L'indication du caractère managérial ou non d'une fonction doit se faire au niveau de l'unité technique d'exploitation (Tribunal du travail d'Anvers, division d'Anvers 11.03.2020, AR 20/583/A et 20/584/A). Étant donné que la définition de l'unité technique d'exploitation peut être différente pour le Conseil d'entreprise et le CPPT, la liste du personnel de direction peut donc également être différente pour ces deux organes (Tribunal du travail de Bruxelles (Fr) 05.02.2020, AR 20/316A et 20/317/A).
La jurisprudence considère, entre autres, la fonction, le diplôme, le niveau de rémunération, le statut, l'ancienneté, le rapport entre le nombre de managers et le nombre total de travailleurs, la référence à la notion de "personnes occupant une fonction dirigeante ou une fonction de confiance" telle que mentionnée dans la législation.

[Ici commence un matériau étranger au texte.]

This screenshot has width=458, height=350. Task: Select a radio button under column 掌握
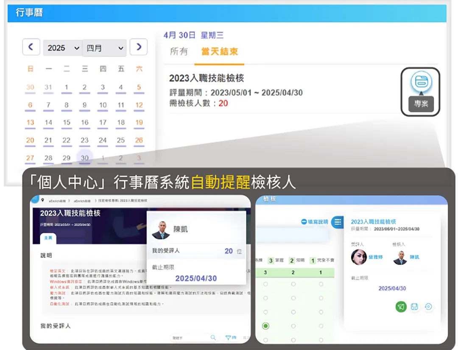point(265,284)
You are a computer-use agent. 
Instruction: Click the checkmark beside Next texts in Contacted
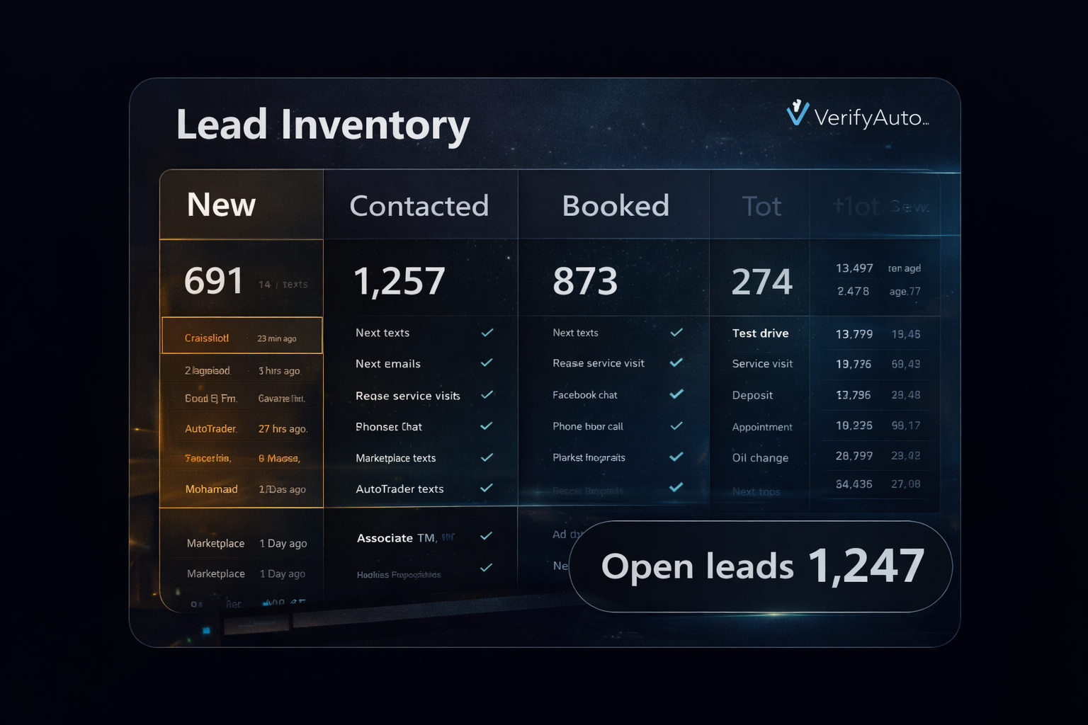point(487,332)
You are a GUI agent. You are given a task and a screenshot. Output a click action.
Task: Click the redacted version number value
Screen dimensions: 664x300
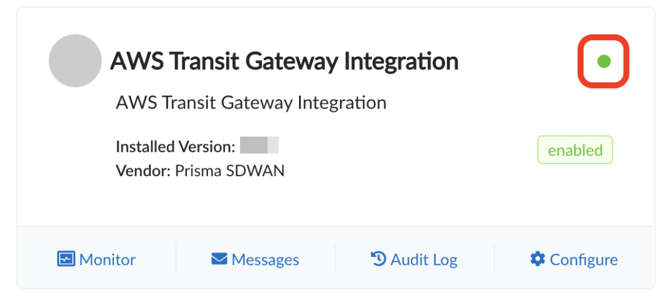259,146
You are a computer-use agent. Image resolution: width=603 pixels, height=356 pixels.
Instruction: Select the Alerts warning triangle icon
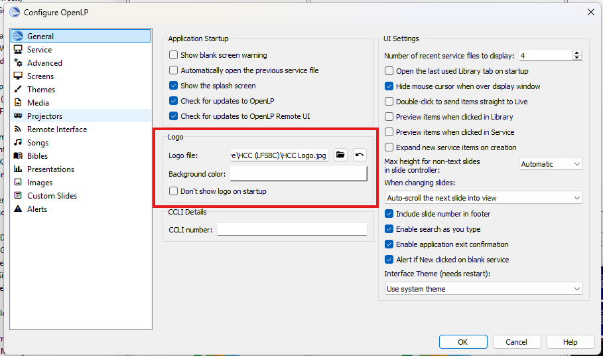tap(18, 209)
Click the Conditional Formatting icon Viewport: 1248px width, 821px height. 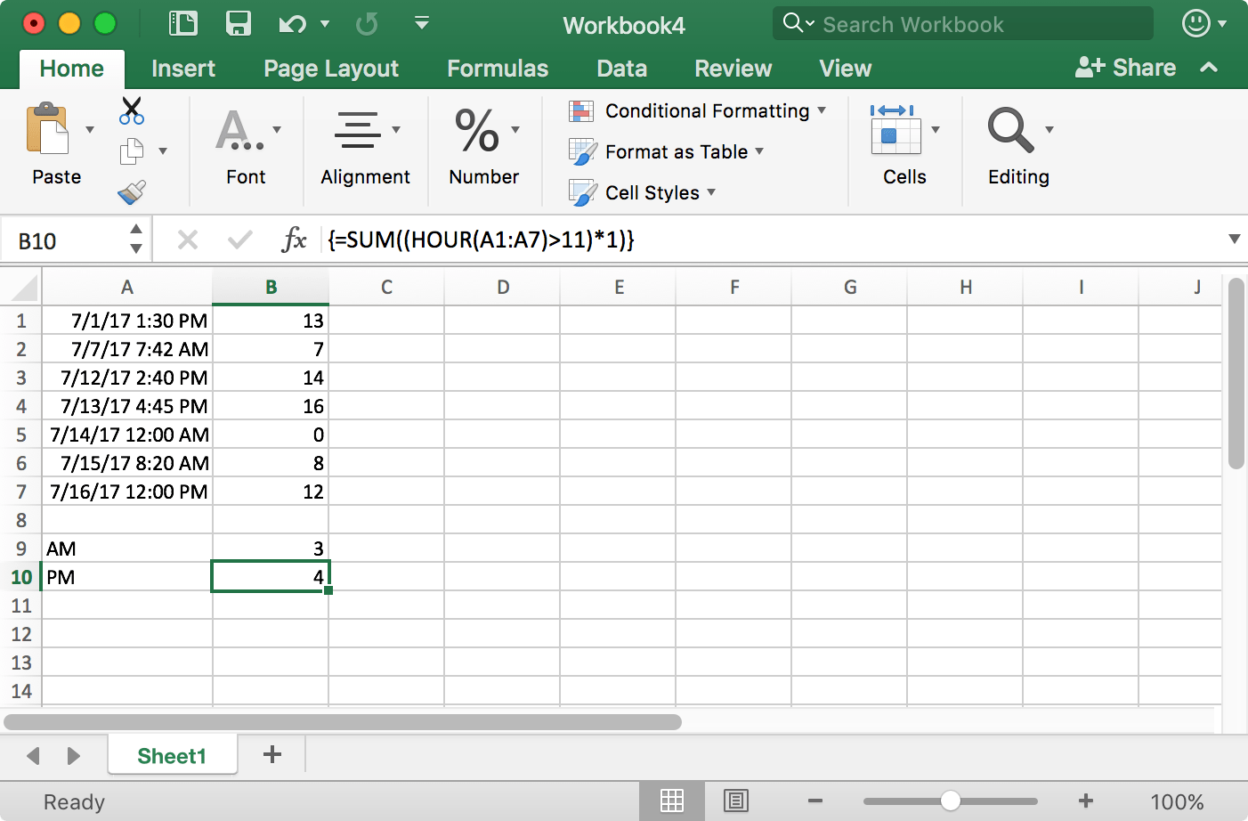(583, 110)
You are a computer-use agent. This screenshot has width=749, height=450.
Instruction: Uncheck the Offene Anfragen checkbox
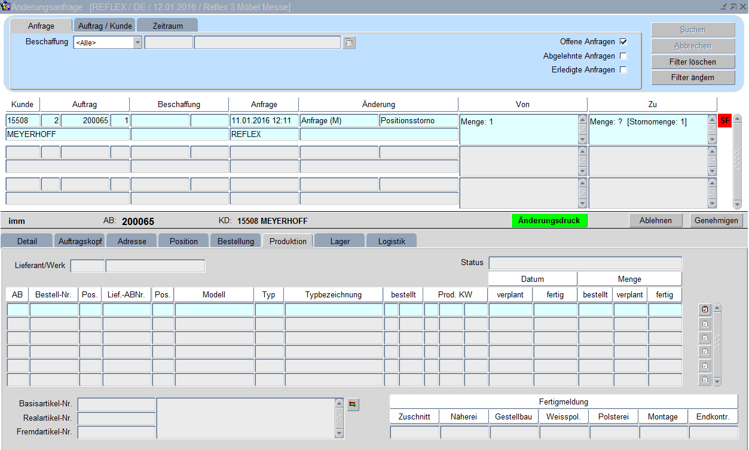tap(623, 42)
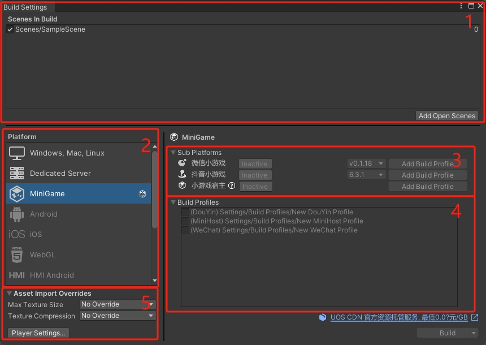Open the Max Texture Size dropdown
This screenshot has width=486, height=345.
118,304

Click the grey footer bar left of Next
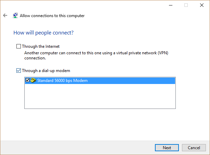coord(78,147)
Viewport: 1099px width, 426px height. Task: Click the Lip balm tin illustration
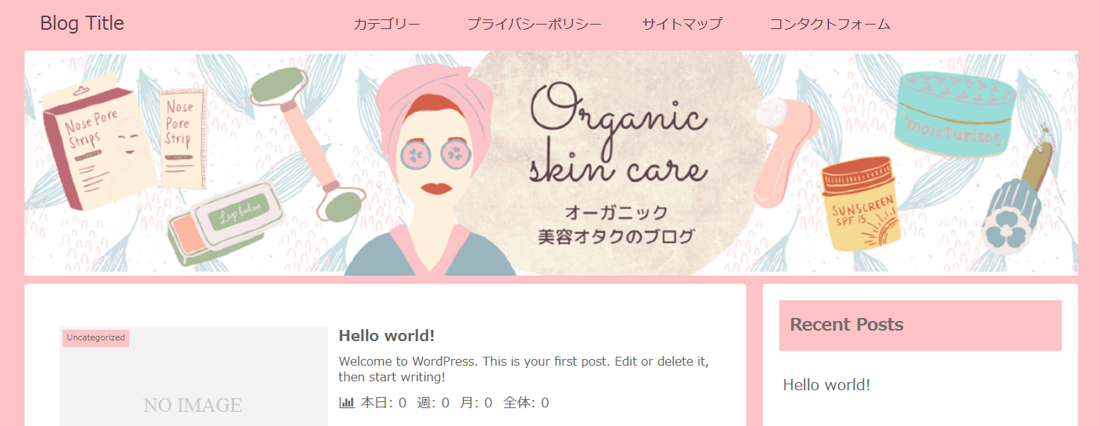click(224, 223)
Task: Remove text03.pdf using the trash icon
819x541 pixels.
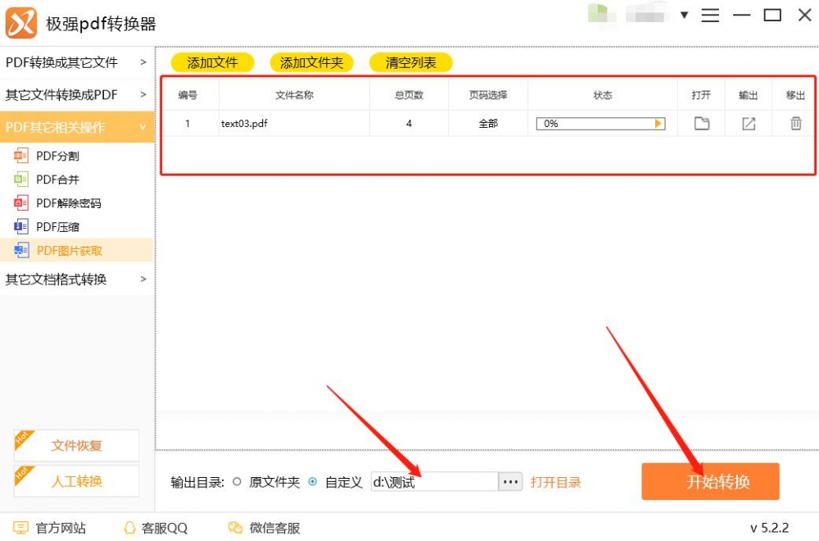Action: click(x=794, y=123)
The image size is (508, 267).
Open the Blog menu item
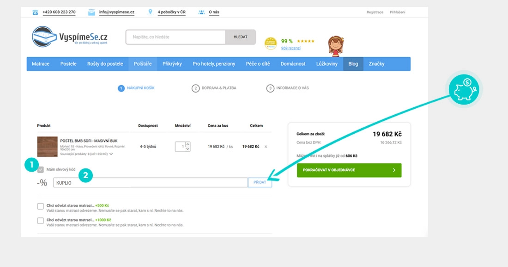(x=353, y=64)
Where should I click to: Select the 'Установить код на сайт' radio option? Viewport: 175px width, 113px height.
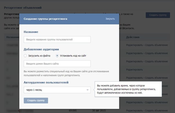[57, 56]

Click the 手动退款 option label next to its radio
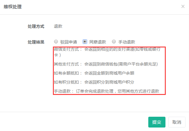pos(127,42)
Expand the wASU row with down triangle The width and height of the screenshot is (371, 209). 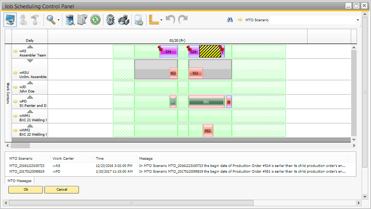(x=30, y=61)
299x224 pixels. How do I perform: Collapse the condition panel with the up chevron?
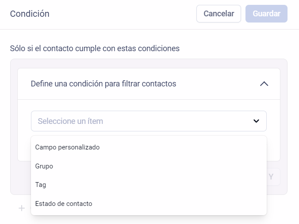[264, 84]
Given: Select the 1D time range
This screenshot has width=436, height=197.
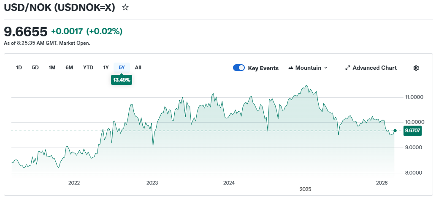Looking at the screenshot, I should click(19, 68).
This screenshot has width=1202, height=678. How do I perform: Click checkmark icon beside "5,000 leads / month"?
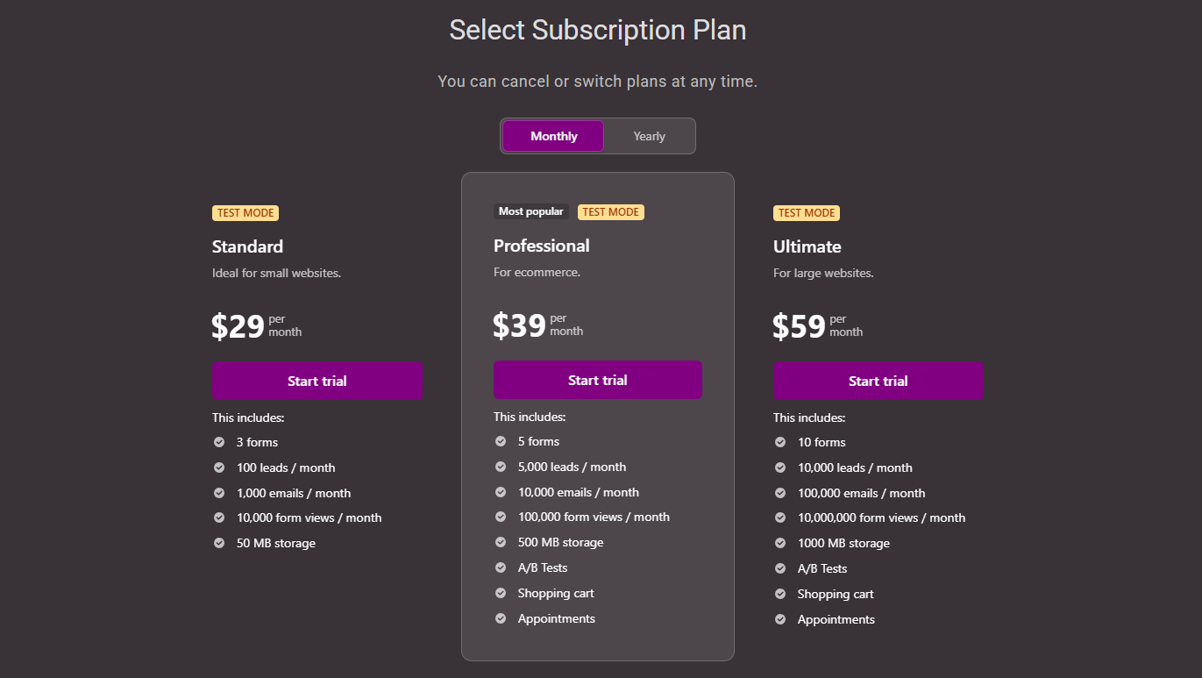coord(501,467)
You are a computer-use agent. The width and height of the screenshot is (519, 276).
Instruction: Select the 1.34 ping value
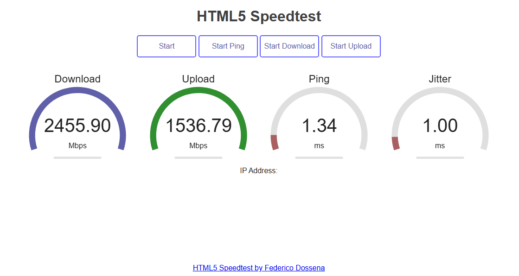(319, 126)
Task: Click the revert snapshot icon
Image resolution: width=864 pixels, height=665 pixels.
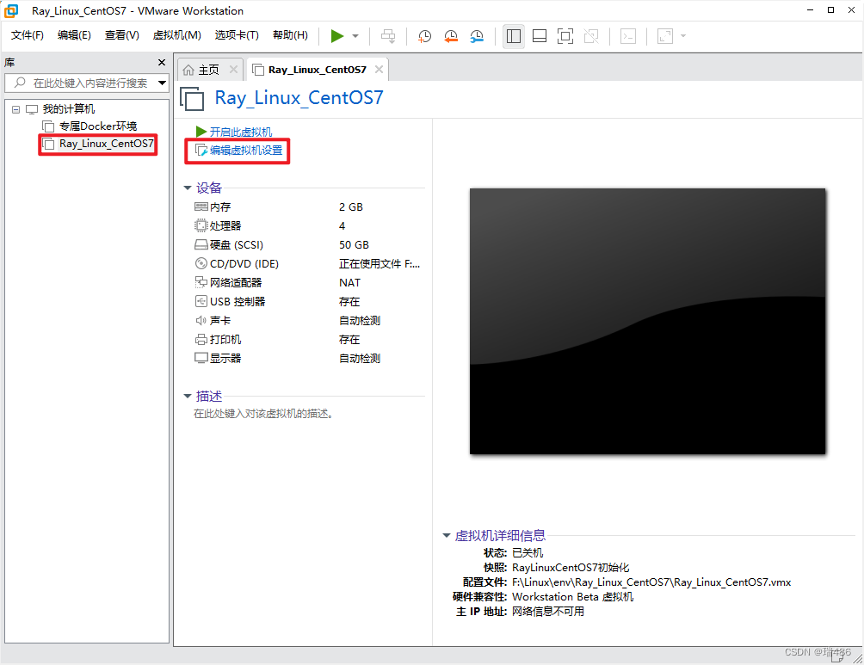Action: pos(450,35)
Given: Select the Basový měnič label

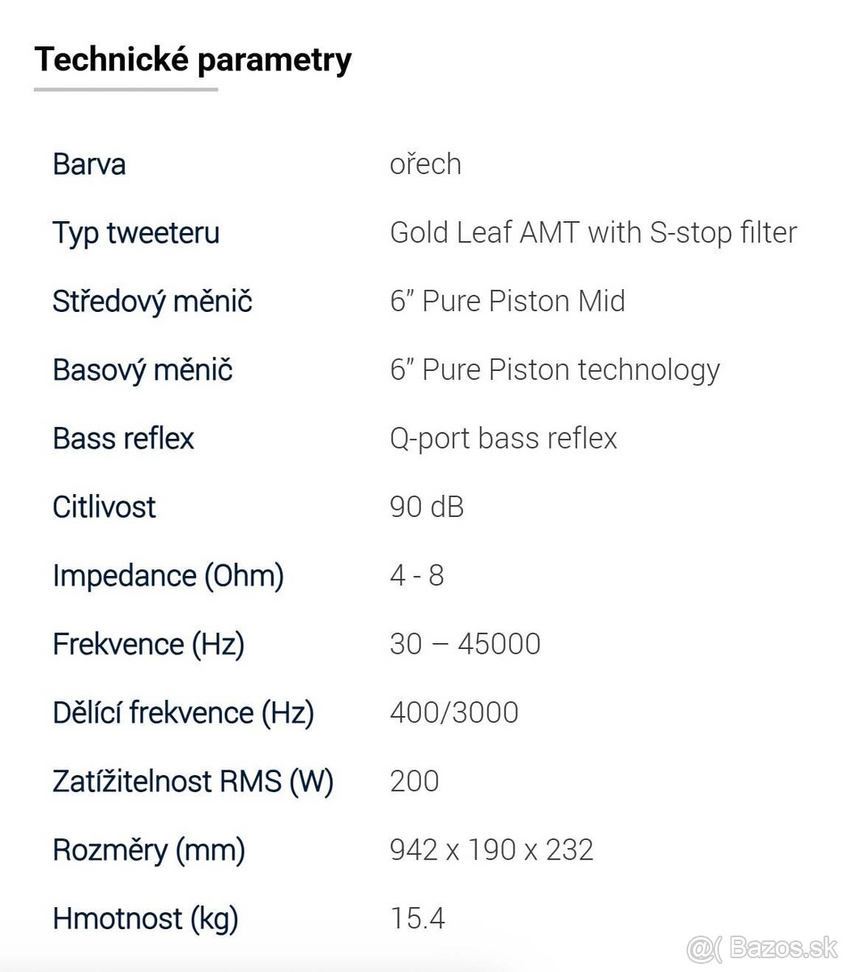Looking at the screenshot, I should 143,370.
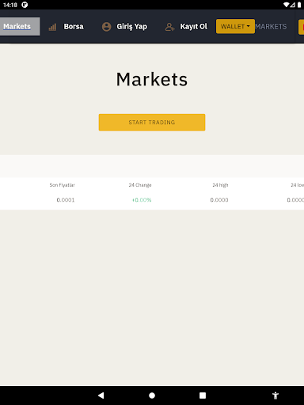
Task: Tap the Android recent apps square button
Action: (x=203, y=396)
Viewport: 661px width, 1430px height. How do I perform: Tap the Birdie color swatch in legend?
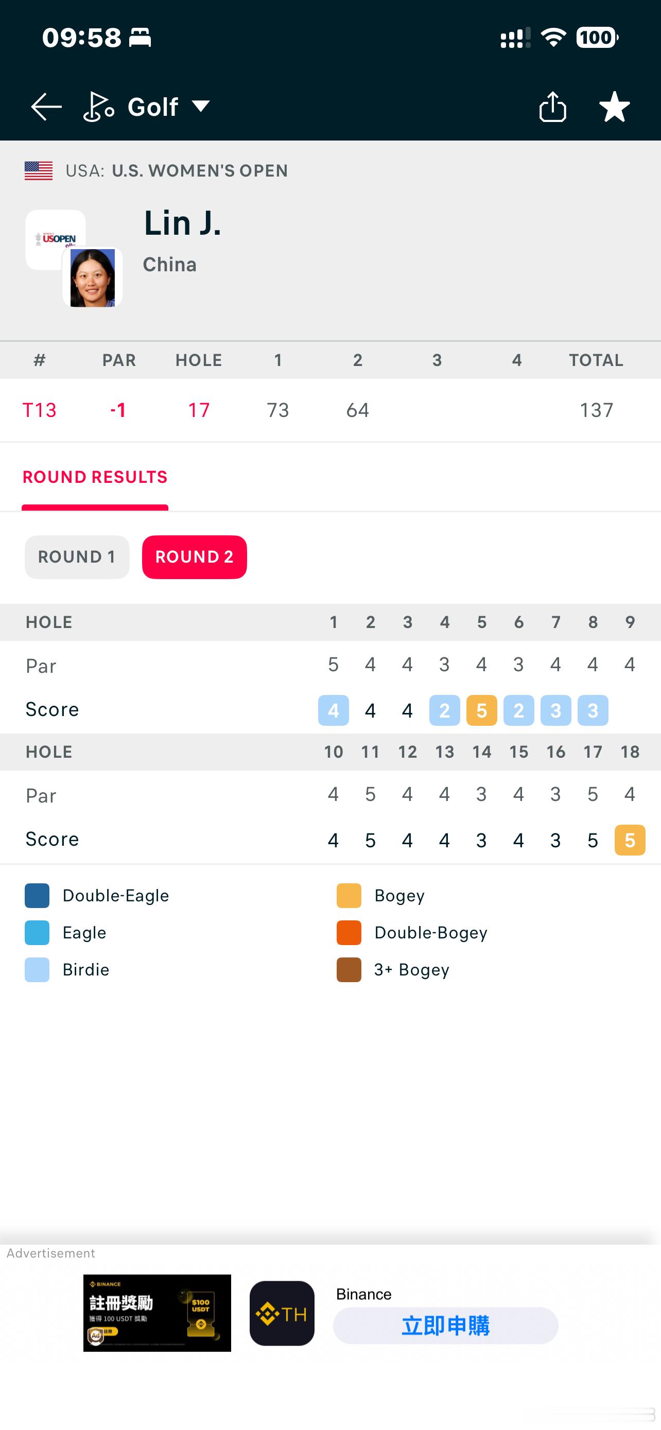37,970

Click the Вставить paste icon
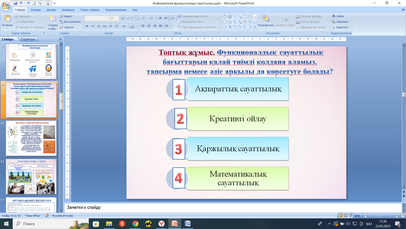click(7, 19)
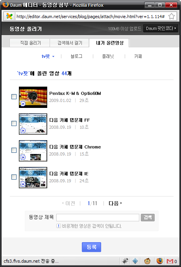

L'organigramme, bien que non décisif, n'est pas considéré comme un élément déterminant en ce qui concerne les heures de travail (Tribunal du travail d'Anvers, division de Tongres, 04.02.2016, AR 16/19/A, Tribunal du travail de Gand, 12.02.2016, AR 16/151/A, Tribunal du travail de Gand, 29.01.2016, AR 16/59/A). L'organigramme, bien que non décisif, reste une indication importante
de la classification des niveaux (Tribunal du travail de Bruxelles (Fr) 05.02.2020, 20/316/A).
Important
Les personnes appartenant à la catégorie du personnel de direction ne peuvent pas être candidates et n'ont pas de droit de vote. Dans cette catégorie, l'employeur choisit les délégués patronaux.
Cadres
Notion
Le terme cadre est défini par la loi du 20.09.1948 sur l'organisation des entreprises comme : les employés qui, à l'exclusion du personnel de direction, occupent dans l'entreprise une position supérieure, généralement réservée au titulaire d'un diplôme d'un certain niveau ou à ceux qui ont une expérience professionnelle équivalente.
Le législateur a délibérément choisi une définition vague afin qu'elle soit utilisable par n'importe quelle entreprise. L'emploi doit être analysé et évalué concrètement à chaque fois. La comparaison avec d'autres entreprises n'a pas de sens car tant la réalité socio-économique que la nature de l'activité peuvent être différentes. Le nombre de cadres n'est pas pertinent (Tribunal du travail d'Anvers, Division de Turnhout 07.02.2020, AR 20/X/A).
Les cadres doivent faire partie de l'unité technique d'exploitation (Tribunal du travail d'Anvers, Division Hasselt 07.02.2020, AR 20/39).
Le caractère supérieur de la fonction exercée peut résulter soit du pouvoir délégué au commis, soit de la nature de la tâche qui lui est confiée. Soit la fonction est supérieure en raison de l'exercice de l'autorité, soit en raison de l'apport propre du travailleur, de l'autonomie (Tribunal du travail d'Anvers, division de Turnhout 07.02.2020, AR 2020/X/A ; Tribunal du travail d'Anvers, division d'Anvers 07.02.2020, AR 20/199/A et 20/200/A ; Tribunal du travail du Brabant wallon, division de Nivelles 02.02.2016, AR 16/33/A, Tribunal du travail de Bruxelles 08.02.2016, AR 16/151/A).
Les éléments suivants sont considérés comme non pertinents par la jurisprudence :
- le rapport entre le nombre de cadres et le nombre total d'employés (Tribunal du travail d'Anvers, division de Turnhout 07.02.2020, AR 20/X/A)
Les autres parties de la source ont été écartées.